A Civil Beat review of the HPD investigation found that it failed to employ techniques thought by experts to be the best practices for identifying a suspect. Detectives from HPD’s child and family violence detail did not interview the three people with access to Peyton until several months later. Experts say it’s important to separate those who were present as quickly as possible and to interview them extensively, looking for inconsistencies in their stories.
“One would think with a thorough, properly done investigation, they might have figured it out.” — State Sen. Will Espero
Likewise, the police report provided to Civil Beat does not indicate that HPD spoke to three other children, ages 9, 6 and 3, who were present at the time. Experts say that even very young children, interviewed by trained professionals, can help determine what happened.
The police report does not show that detectives examined the scene of the assault. One expert also told Civil Beat that the fact that one of those targeted by the investigation was a family member of a police officer raised questions about a conflict that might have led the department to seek an outside agency to take over the case.
“It appears the investigation may have been impacted by the fact that this was a police officer’s wife,” Espero said. “Because of the person involved, there might have been shortcuts.”
Espero said HPD “probably should have brought in” an outside agency to investigate.

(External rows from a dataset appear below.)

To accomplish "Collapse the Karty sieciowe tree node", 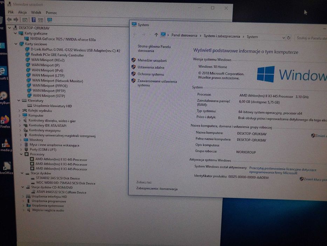I will (x=16, y=44).
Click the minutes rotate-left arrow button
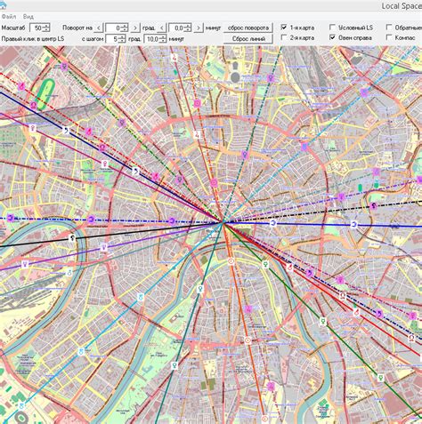Screen dimensions: 422x424 click(x=161, y=28)
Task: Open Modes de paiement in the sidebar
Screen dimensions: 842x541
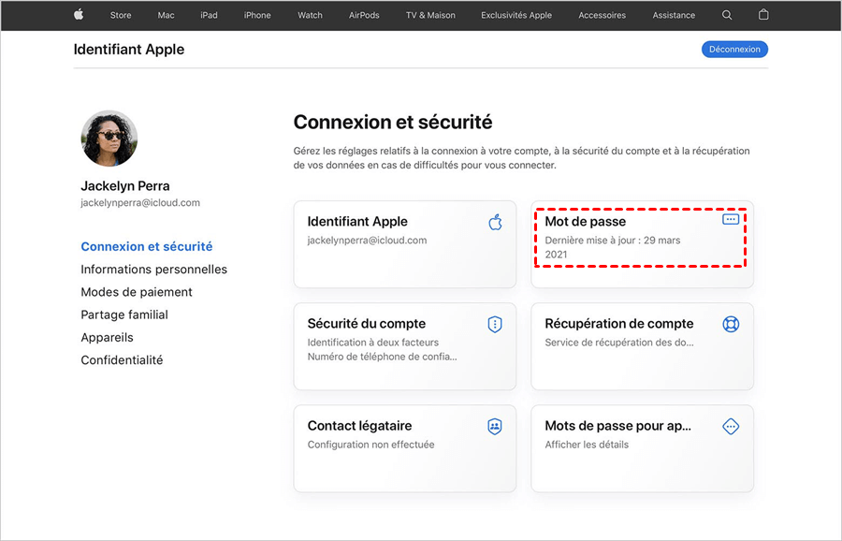Action: (137, 292)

“At the end of the day, it appears like it could have been one of the three,” he said, referring to Manuela Ramos and her two teenage children. “One would think with a thorough, properly done investigation, they might have figured it out.”

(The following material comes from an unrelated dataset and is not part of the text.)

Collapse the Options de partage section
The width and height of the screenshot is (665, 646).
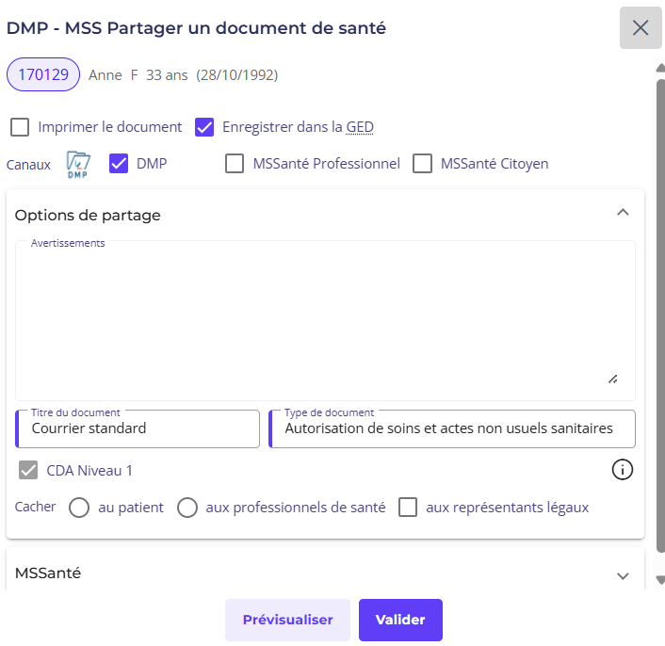click(622, 213)

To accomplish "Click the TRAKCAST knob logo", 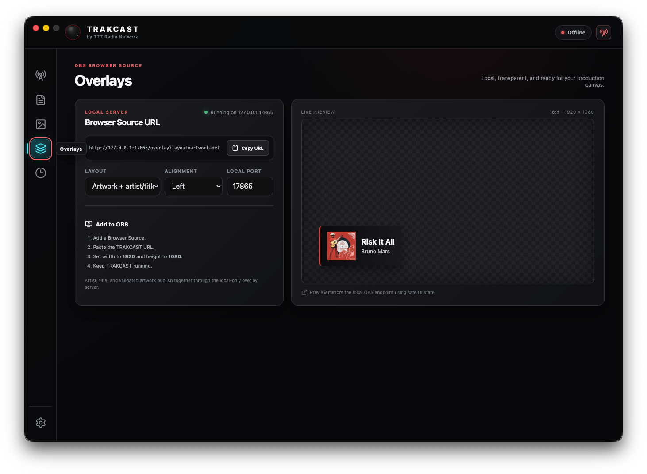I will [73, 32].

In his letter to Chin, LoPresti wrote, “the investigation as described by the article was, in my opinion, lacking in that police did not interview key witnesses in a timely manner, if at all, and the scene of the alleged crime was not examined. It is also noteworthy that the husband of the baby-sitter is a Honolulu police officer.”
The attorney general’s office can investigate local crimes if it makes a request and gets consent from the county police chief, spokesman Joshua Wisch said. Local police departments also can request that the attorney general’s office take over a case.
LoPresti urged Chin to reopen the case “and seek justice for Peyton Valiente and his parents.”